A new security officer was hired, and one of his first tasks was to enforce least privilege. Role-based accounts were created: a help desk role that allowed access to the ticketing system, a backup role that allowed backups and restoration, and so on. The domain administrator list was whittled down to a handful of authorized personnel.

Many former domain administrators complained about loss of super-user authorization, but everyone got enough access to do their job. The improvements were immediate and impressive: unauthorized changes virtually stopped and system crashes became far less common. Operators still made mistakes, but those mistakes were far less costly.

Subjects and Objects

A subject is an active entity on a data system. Most examples of subjects involve people accessing data files. However, computer programs can be subjects as well. A Dynamic Link Library file or a Perl script that updates database files with new information is also a subject.

An object is any passive data within the system. Objects can range from documents on physical paper, to database tables to text files. The important thing to remember about objects is that they are passive within the system. They do not manipulate other objects.

There is one tricky example of subjects and objects that is important to understand. For example, if you are running iexplore.exe (Internet Explorer browser on a Microsoft Windows system), it is a subject while running in memory. When the browser is not running in memory, the file iexplore.exe is an object on the filesystem.

Exam Warning
Keep all examples on the CISSP® exam simple by determining whether they fall into the definition of a subject or an object.

Defense-in-Depth

Defense-in-Depth (also called layered defenses) applies multiple safeguards (also called controls: measures taken to reduce risk) to protect an asset. Any single security control may fail; by deploying multiple controls, you improve the confidentiality, integrity, and availability of your data.

Learn by Example

Defense-in-Depth Malware Protection

A 12,000-employee company received 250,000 Internet emails per day. The vast majority of these emails were malicious, ranging from time- and resource-wasting spam to malware such as worms and viruses. Attackers changed tactics frequently, always trying to evade safeguards designed to keep the spam and malware out.

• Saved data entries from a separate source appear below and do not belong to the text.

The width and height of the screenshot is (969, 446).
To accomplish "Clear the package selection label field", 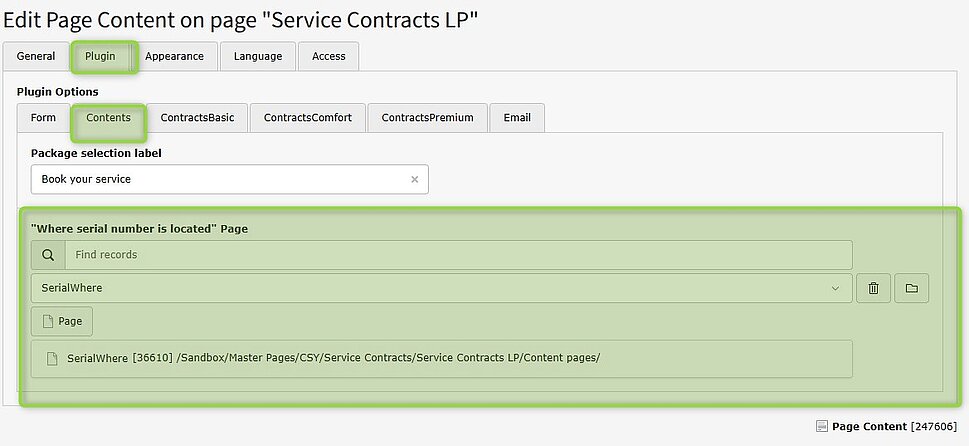I will tap(414, 180).
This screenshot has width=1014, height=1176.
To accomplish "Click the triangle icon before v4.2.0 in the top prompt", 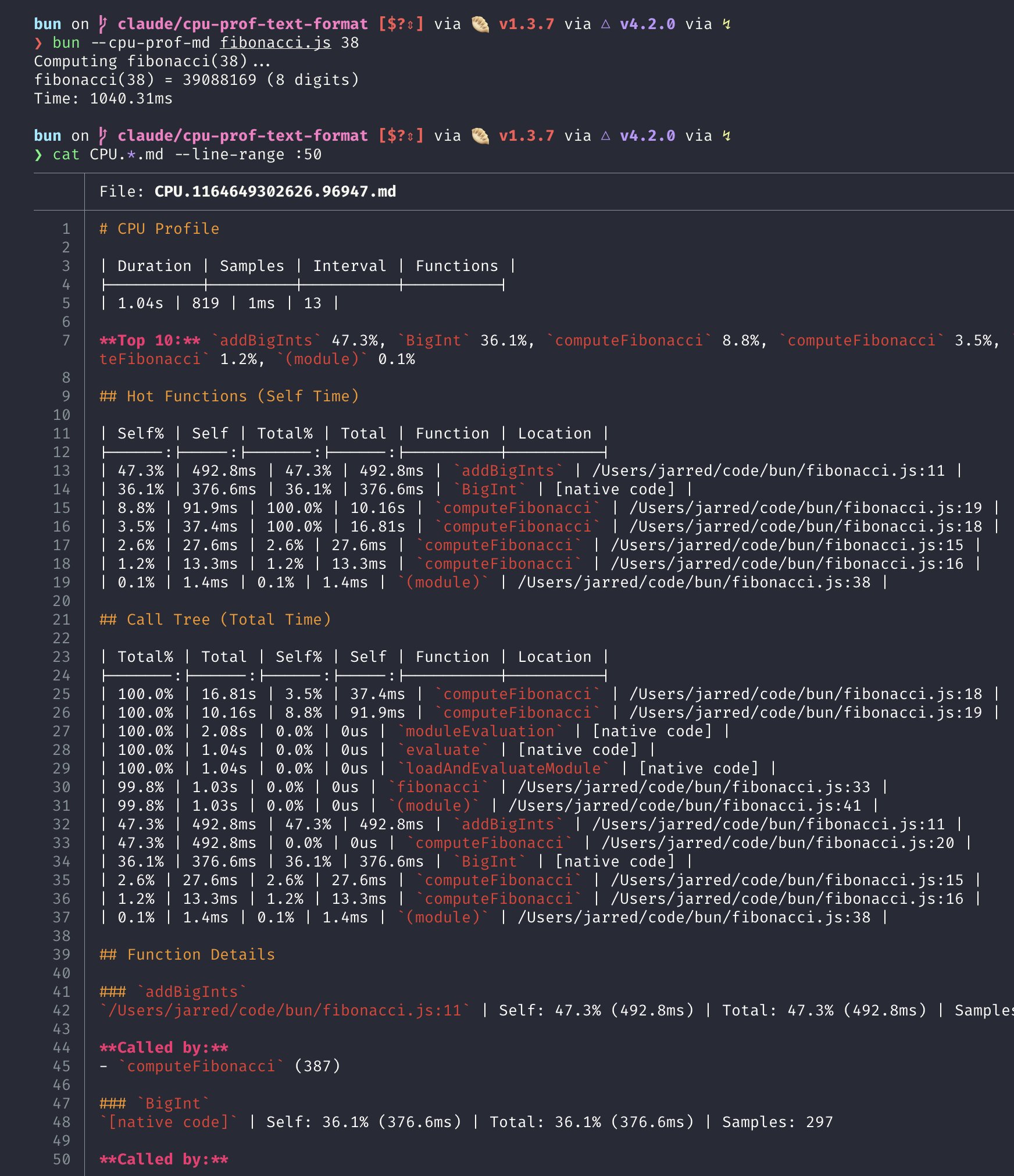I will pyautogui.click(x=605, y=24).
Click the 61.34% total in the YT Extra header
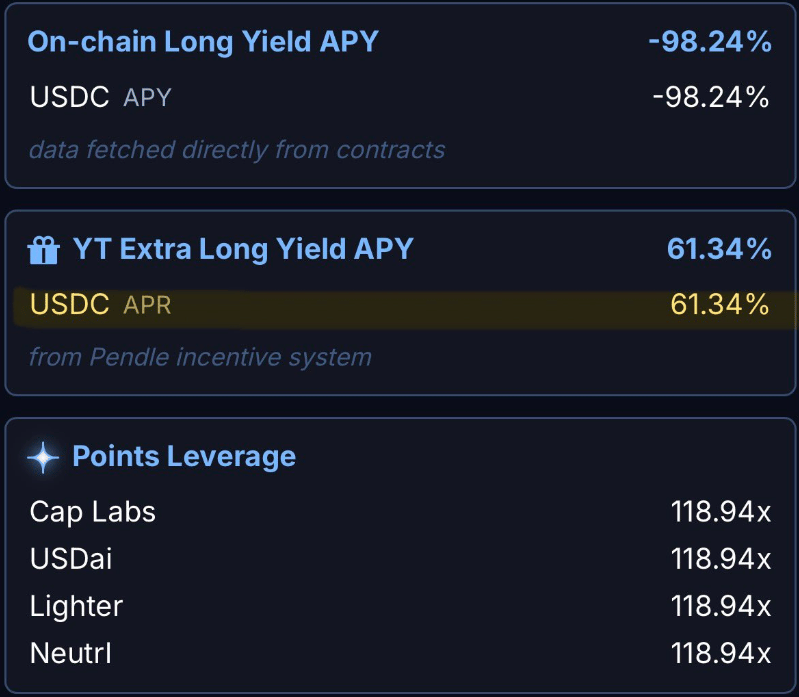This screenshot has width=799, height=697. 719,249
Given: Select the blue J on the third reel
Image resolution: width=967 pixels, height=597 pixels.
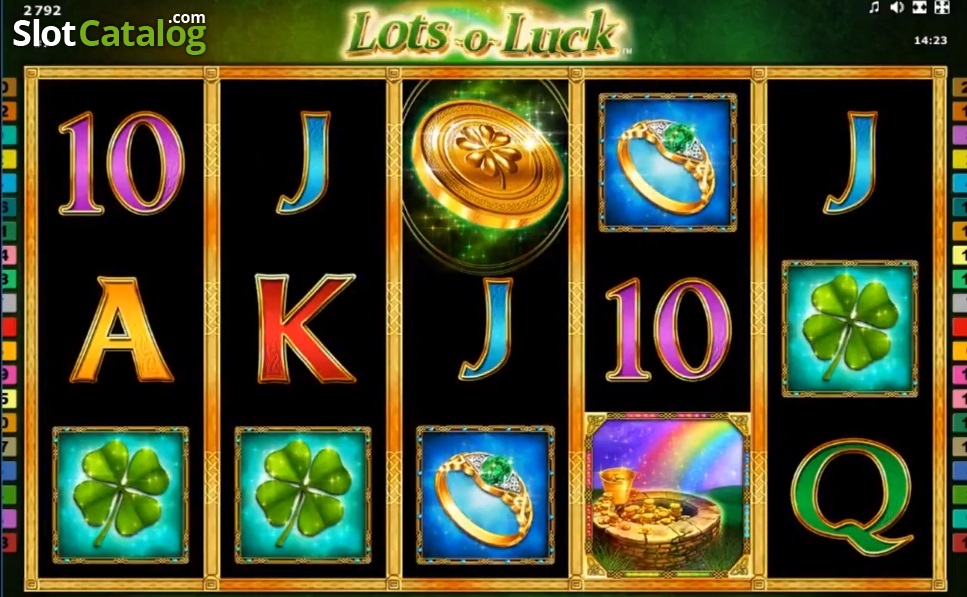Looking at the screenshot, I should click(x=487, y=328).
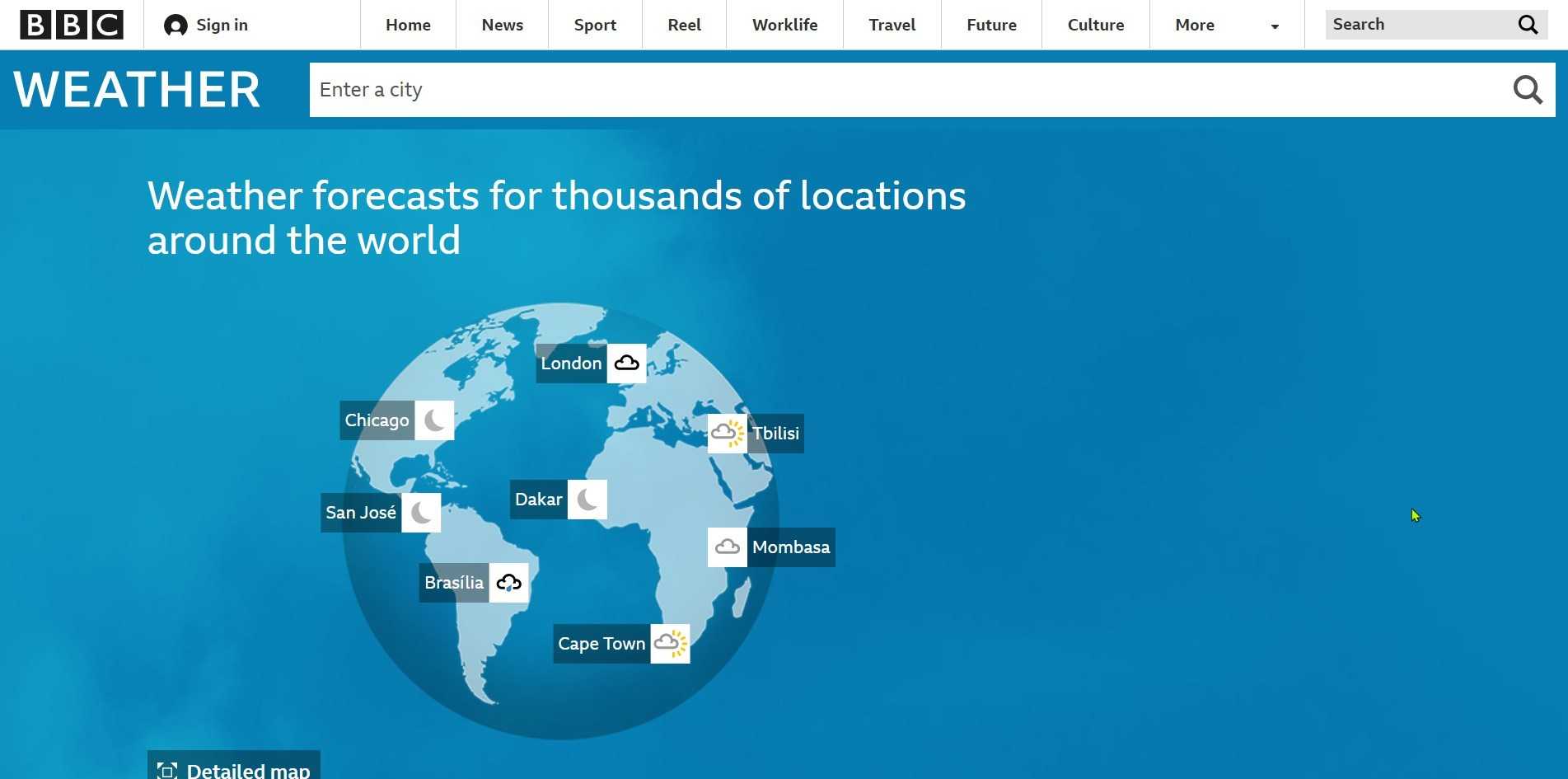Viewport: 1568px width, 779px height.
Task: Click Dakar's moon weather icon
Action: [587, 500]

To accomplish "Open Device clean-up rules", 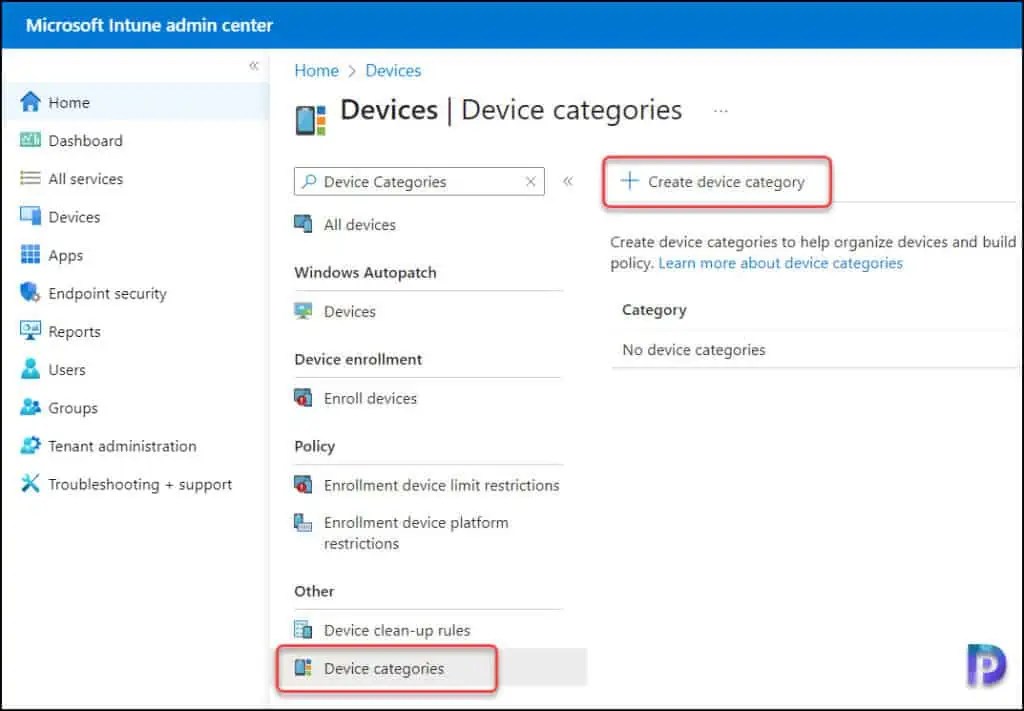I will pyautogui.click(x=396, y=630).
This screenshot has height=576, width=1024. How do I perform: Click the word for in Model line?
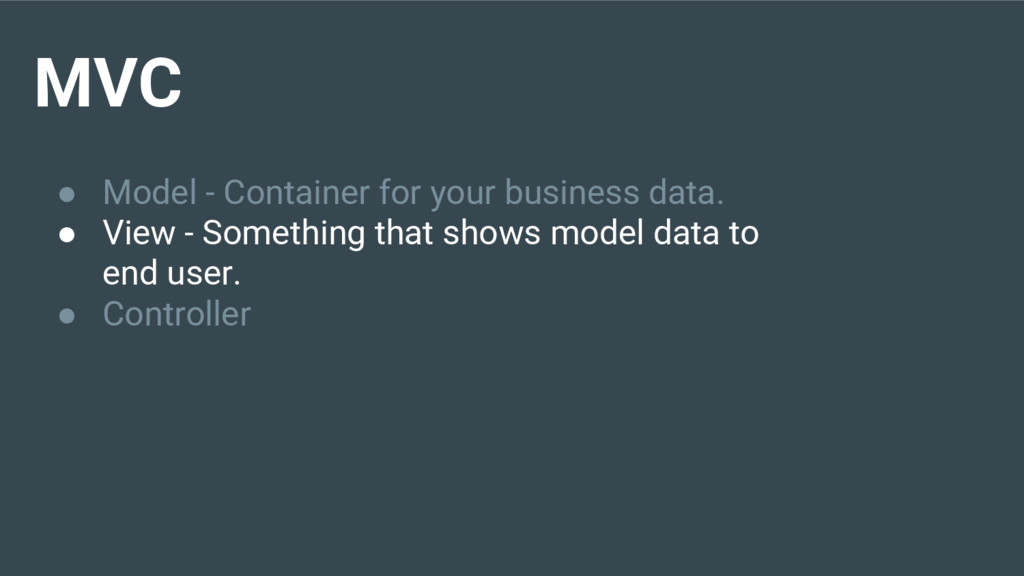(400, 193)
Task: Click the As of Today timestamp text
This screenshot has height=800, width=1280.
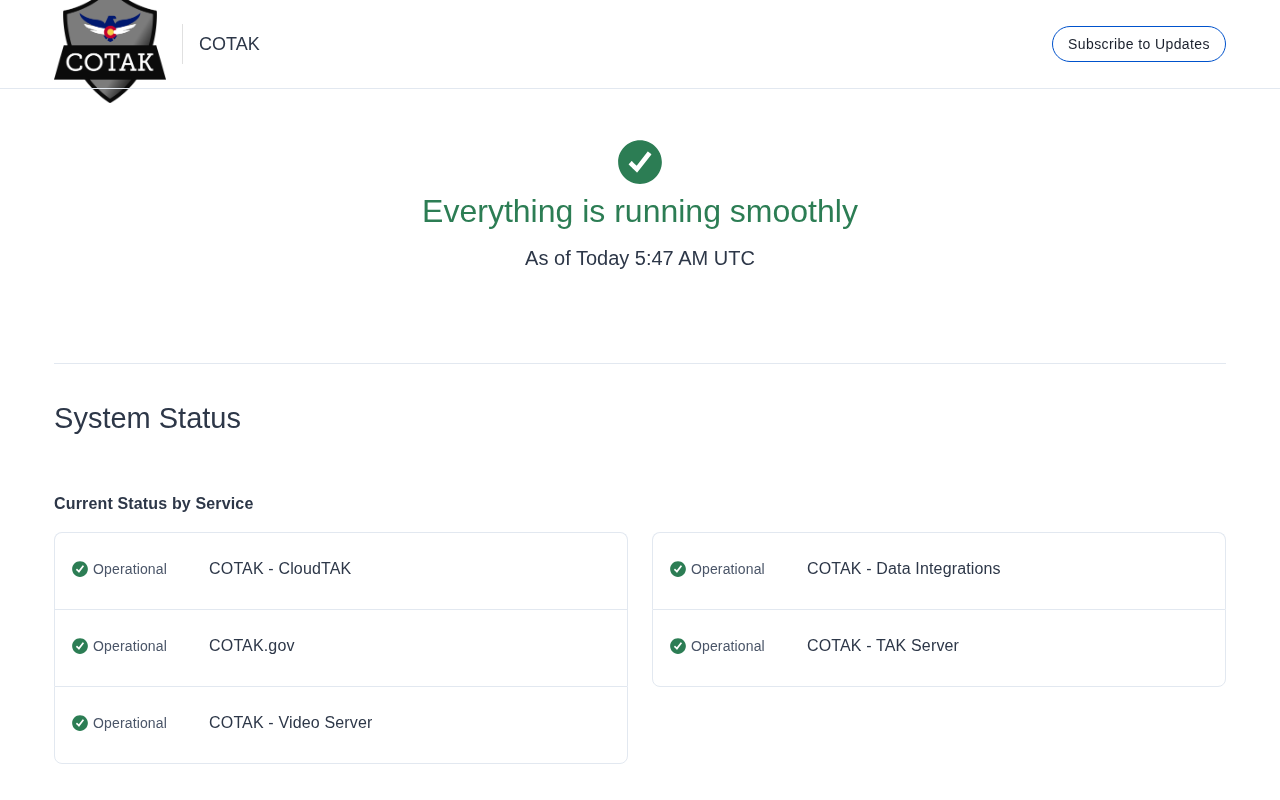Action: pyautogui.click(x=640, y=258)
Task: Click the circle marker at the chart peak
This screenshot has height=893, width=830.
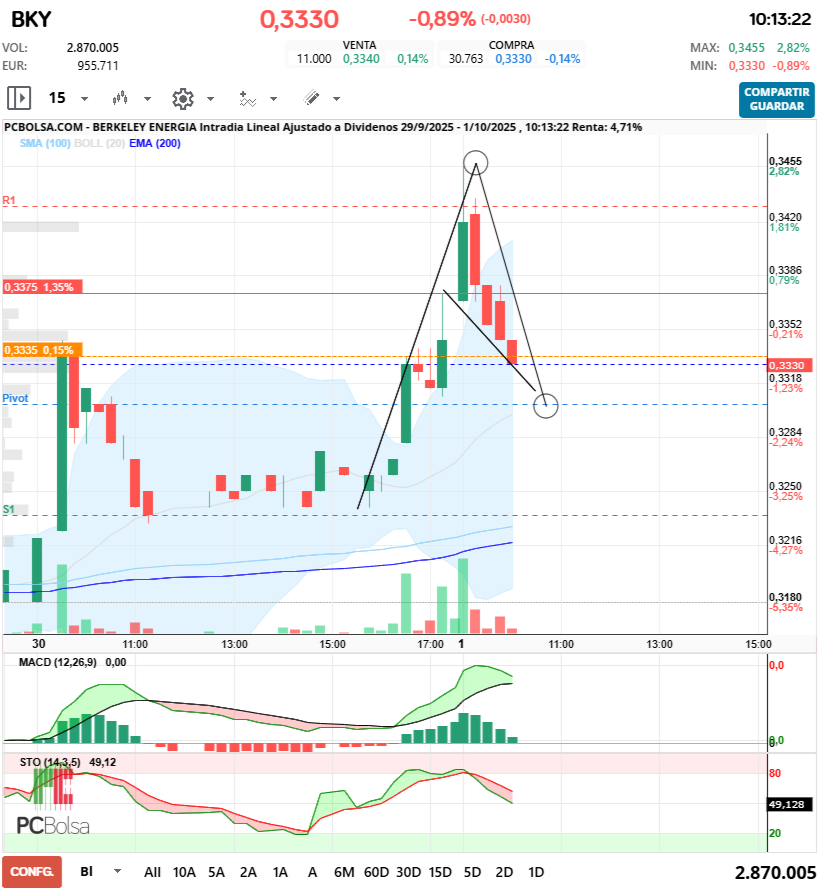Action: point(476,162)
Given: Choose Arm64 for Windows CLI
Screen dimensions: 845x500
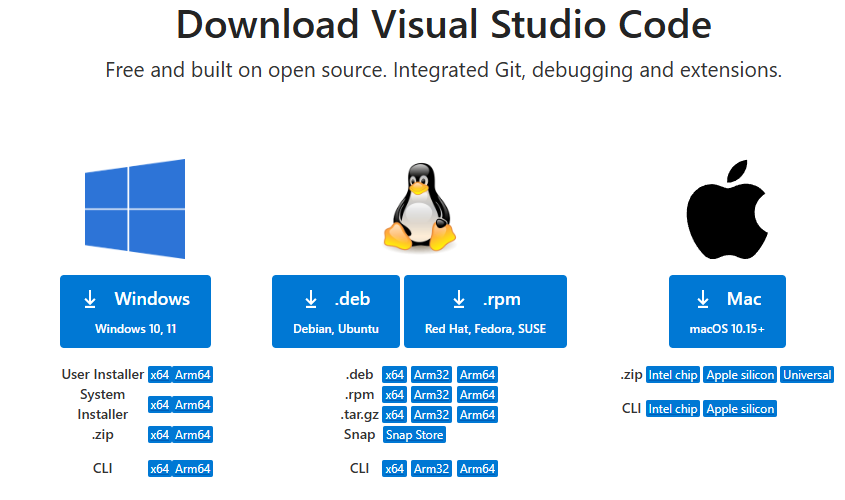Looking at the screenshot, I should coord(192,469).
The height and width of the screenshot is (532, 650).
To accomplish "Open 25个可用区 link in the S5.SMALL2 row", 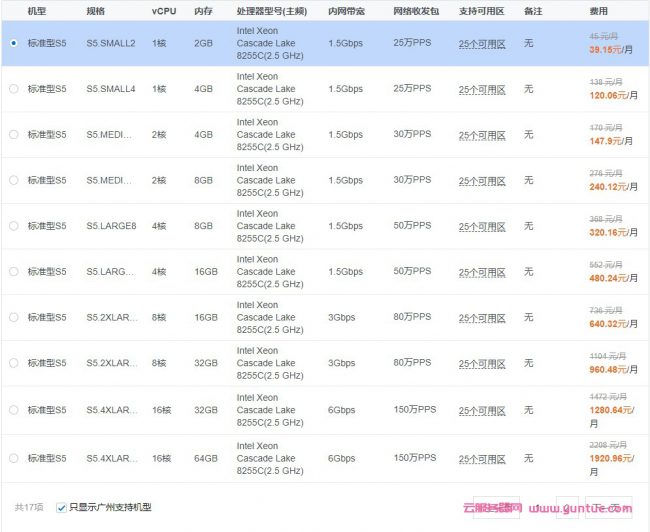I will 481,44.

The company deployed preventive defense-in-depth controls for Internet email-based malware protection. One set of UNIX mail servers filtered the incoming Internet email, each running two different auto-updating antivirus/antimalware solutions by two different major vendors. Mail that scanned clean was then forwarded to an internal Microsoft Exchange mail server, which ran yet another vendor’s antivirus software. Mail that passed that scan could reach a user’s client, which ran a fourth vendor’s antivirus software. The client desktops and laptops were also fully patched.

Despite those safeguards, a small percentage of malware successfully evaded four different antivirus checks and infected the users’ client systems. Fortunately, the company deployed additional defense-in-depth controls, such as Intrusion Detection Systems (IDSs), incident handling policies, and a CIRT (Computer Incident Response Team) to handle incidents. These defensive measures successfully identified infected client systems, allowing for timely response.

All controls can fail, and sometimes multiple controls will fail. Deploying a range of different defense-in-depth safeguards in your organization lowers the chance that all controls will fail.